*** Opening Exercise passage ***
Amyloid - Amyloid Biophysics

Amyloid Biophysics

Amyloid is characterized by a cross-beta sheet quaternary structure. While amyloid is usually identified using fluorescent dyes, stain polarimetry, circular dichroism, or FTIR (all indirect measurements), the "gold-standard" test to see if a structure contains cross-beta fibres is by placing a sample in an X-ray diffraction beam. The term "cross-beta" was based on the observation of two sets of diffraction lines, one longitudinal and one transverse, that form a characteristic "cross" pattern. There are two characteristic scattering diffraction signals produced at 4.7 and 10 Ã…ngstroms (0.47 nm and 1.0 nm), corresponding to the interstrand and stacking distances in beta sheets. The "stacks" of beta sheet are short and traverse the breadth of the amyloid fibril; the length of the amyloid fibril is built by aligned strands.

Recent x-ray diffraction studies of microcrystals revealed atomistic details of core region of amyloid. In the crystallographic structure short stretches from amyloid prone region of amyloidogenic proteins run perpendicular to the filament axis, confirming the "cross-beta" model. In addition two layers of beta-sheet interdigitate to create compact dehydrated interface termed as steric-zipper interface. There are eight classes of steric-zipper interfaces, depending on types of beta-sheet (parallel and anti-parallel) and symmetry between two adjacent beta-sheets.

Amyloid polymerization (aggregation or non-covalent polymerization) is generally sequence-sensitive, that is, causing mutations in the sequence can prevent self-assembly, especially if the mutation is a beta-sheet breaker, such as proline or non-coded alpha-aminoisobutyric acid. For example, humans produce amylin, an amyloidogenic peptide associated with type II diabetes, but in rats and mice prolines are substituted in critical locations and amyloidogenesis does not occur.
*** Closing Exercise passage ***
*** Opening Input data ***
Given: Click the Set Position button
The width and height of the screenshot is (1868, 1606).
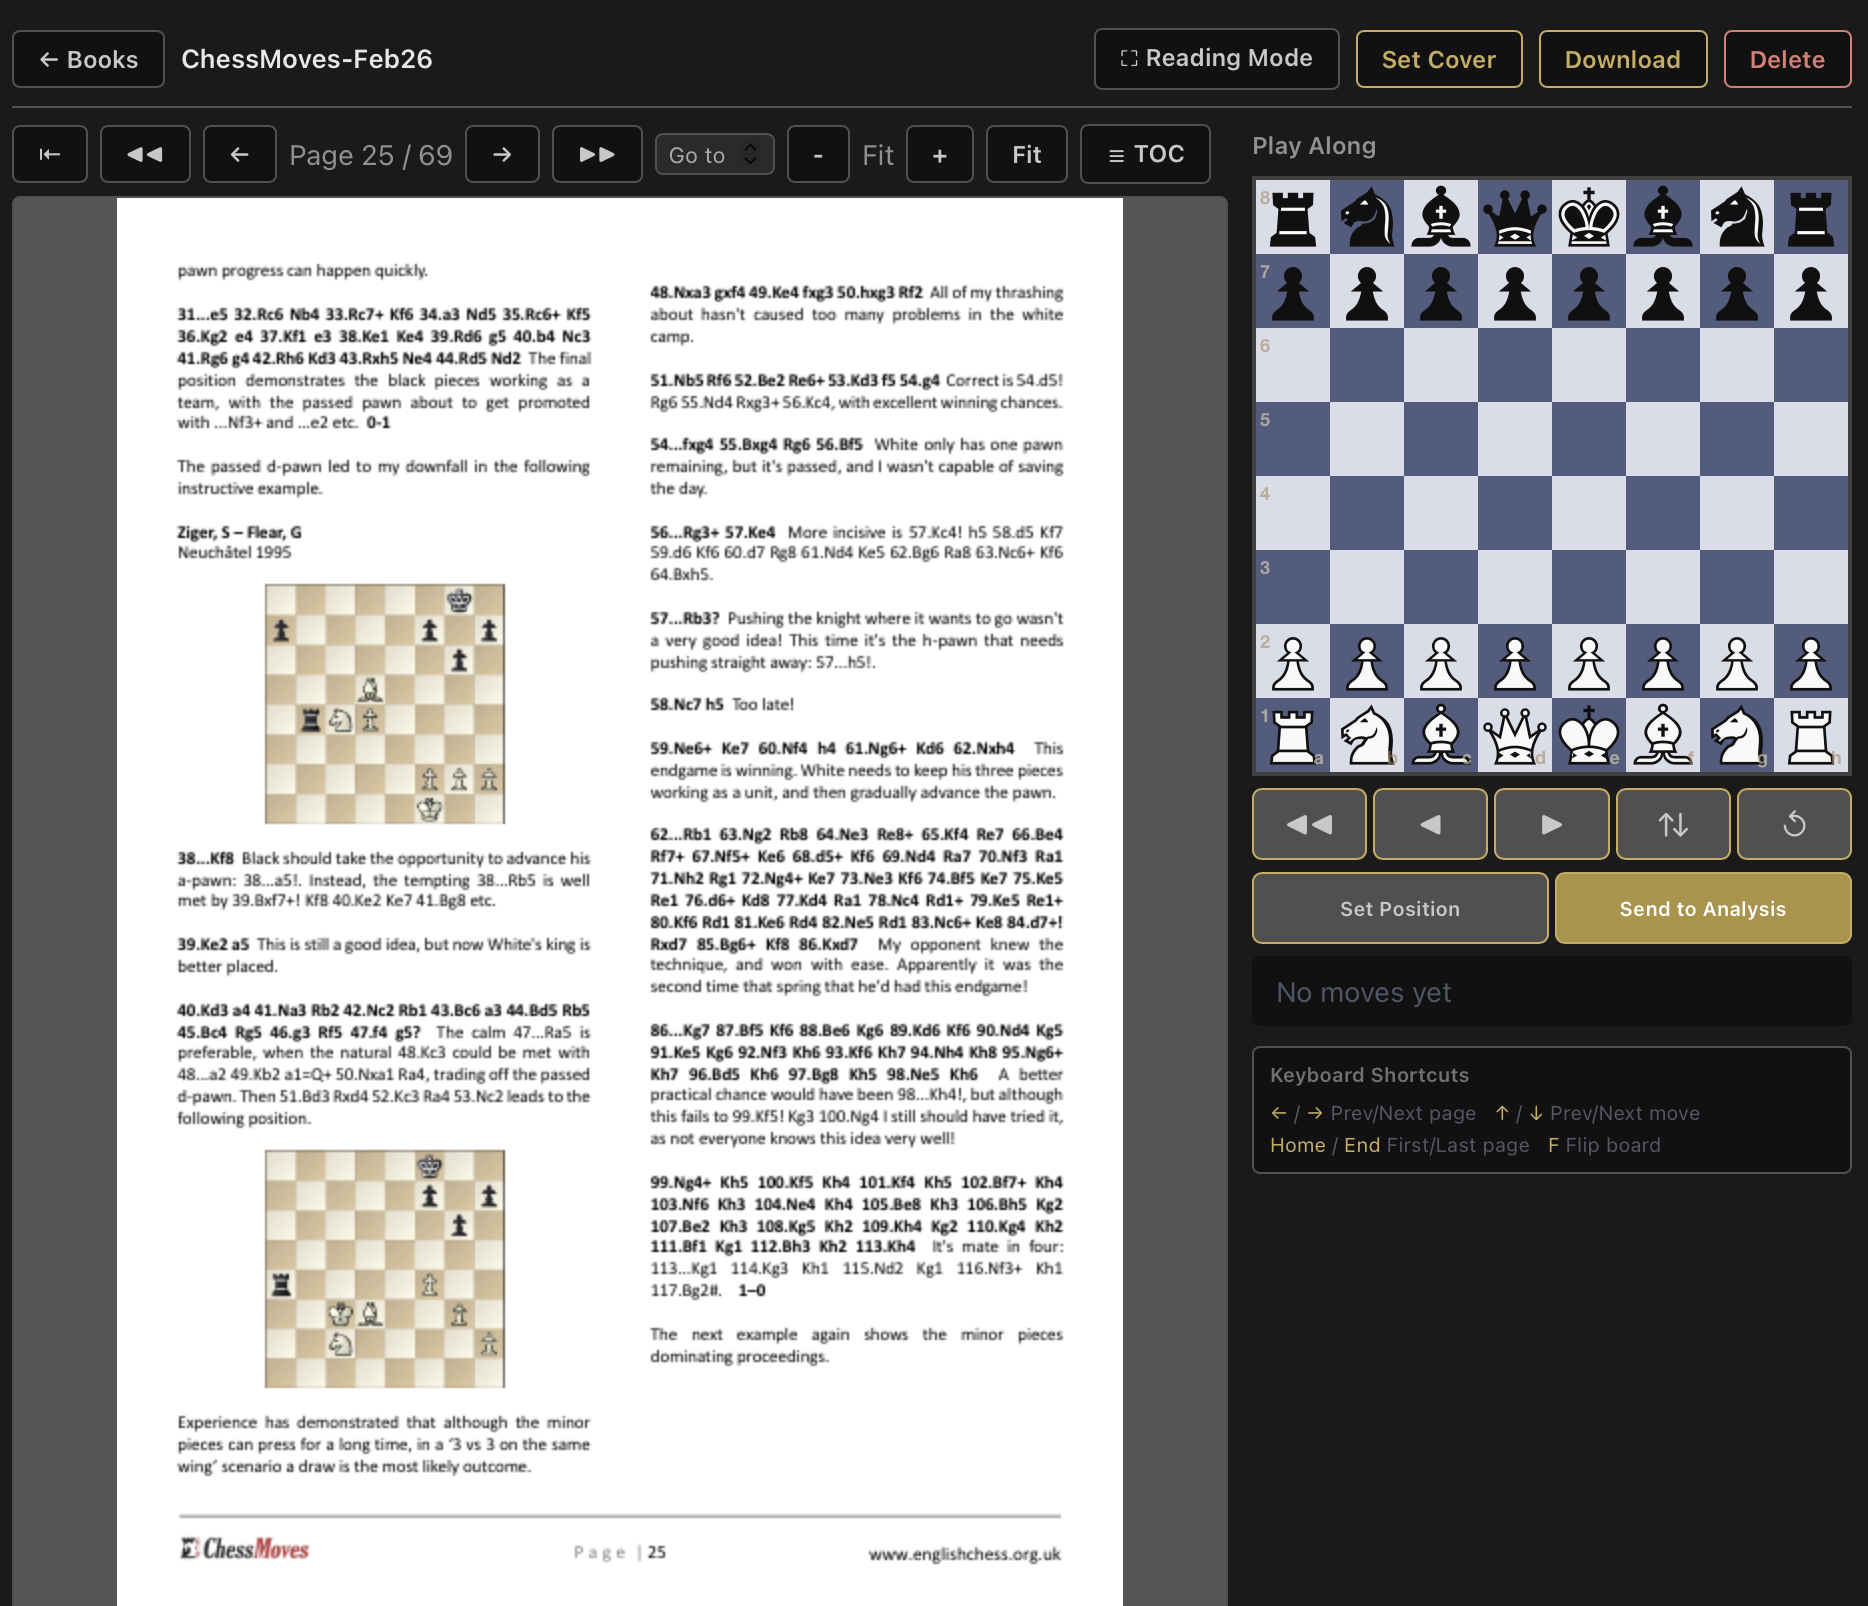Looking at the screenshot, I should tap(1399, 908).
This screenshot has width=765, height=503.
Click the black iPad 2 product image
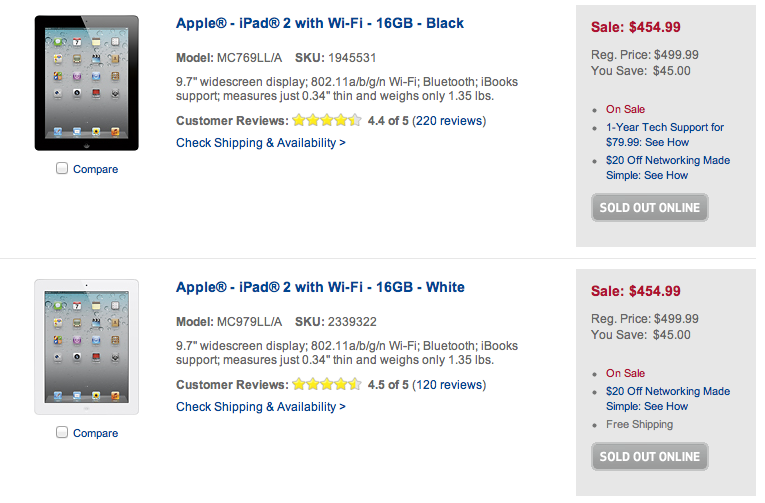[86, 83]
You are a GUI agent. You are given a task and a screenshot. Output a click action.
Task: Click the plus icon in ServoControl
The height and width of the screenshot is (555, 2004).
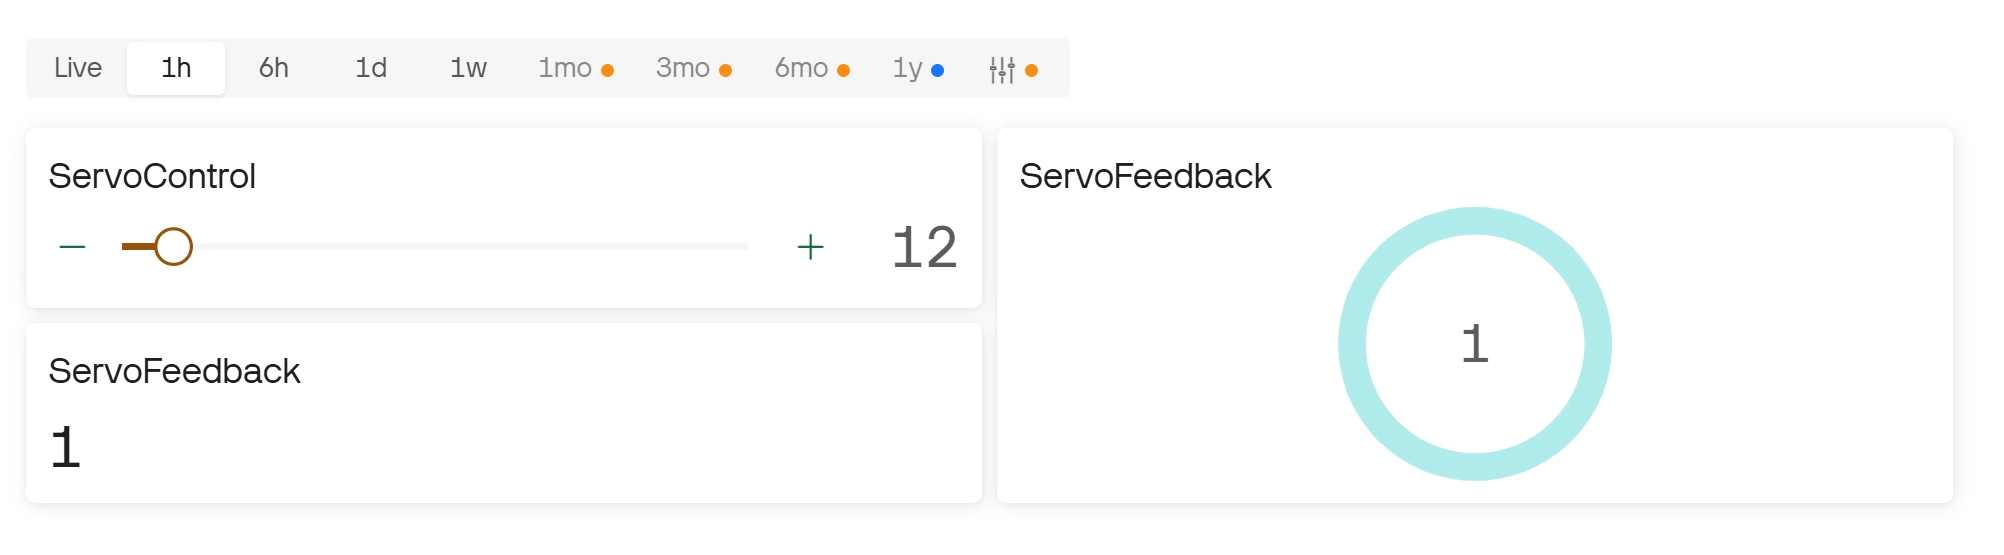click(810, 247)
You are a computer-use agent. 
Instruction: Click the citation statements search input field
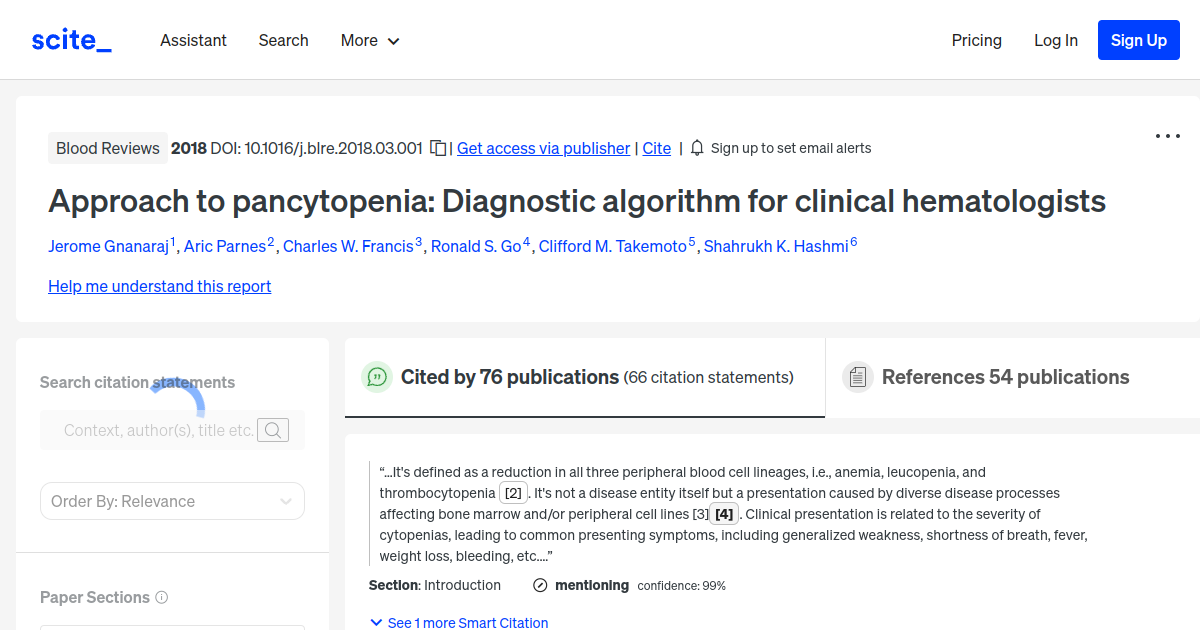click(160, 430)
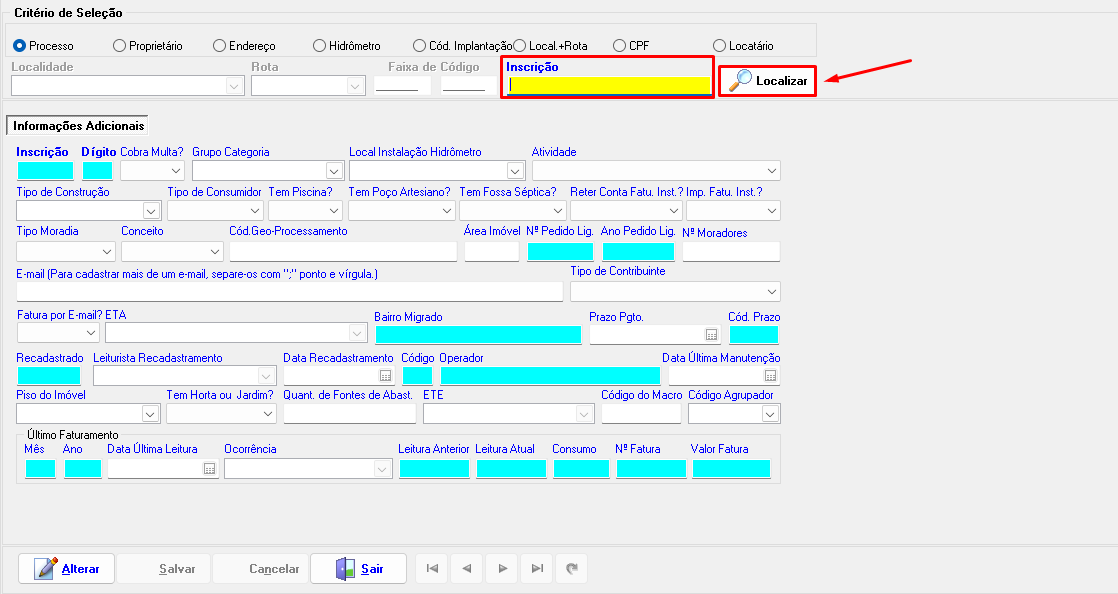Image resolution: width=1118 pixels, height=594 pixels.
Task: Open Prazo Pgto. calendar picker icon
Action: tap(711, 335)
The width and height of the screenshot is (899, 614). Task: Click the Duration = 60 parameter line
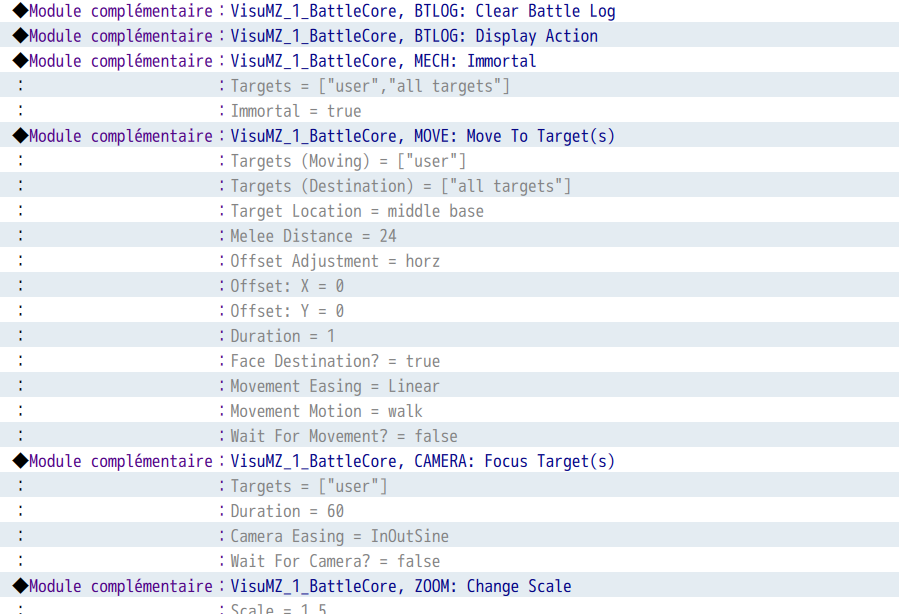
*** Closing Input data ***
--- Work to complete ---
1. Output a passage from the amyloid biophysics text unchanged. Begin at the words "Amyloid - Amyloid" and stop after "by aligned strands.".
2. Answer these questions using the amyloid biophysics text:
(a) How many classes of steric-zipper interfaces are there?
(b) Which amyloidogenic peptide associated with type II diabetes do humans produce?
(c) What is the "gold-standard" test for whether a structure contains cross-beta fibres?
Nothing in the records is needed here.

--- Solved problems ---
1.
Amyloid - Amyloid Biophysics

Amyloid Biophysics

Amyloid is characterized by a cross-beta sheet quaternary structure. While amyloid is usually identified using fluorescent dyes, stain polarimetry, circular dichroism, or FTIR (all indirect measurements), the "gold-standard" test to see if a structure contains cross-beta fibres is by placing a sample in an X-ray diffraction beam. The term "cross-beta" was based on the observation of two sets of diffraction lines, one longitudinal and one transverse, that form a characteristic "cross" pattern. There are two characteristic scattering diffraction signals produced at 4.7 and 10 Ã…ngstroms (0.47 nm and 1.0 nm), corresponding to the interstrand and stacking distances in beta sheets. The "stacks" of beta sheet are short and traverse the breadth of the amyloid fibril; the length of the amyloid fibril is built by aligned strands.

2.
(a) Eight.
(b) Amylin.
(c) Placing a sample in an X-ray diffraction beam.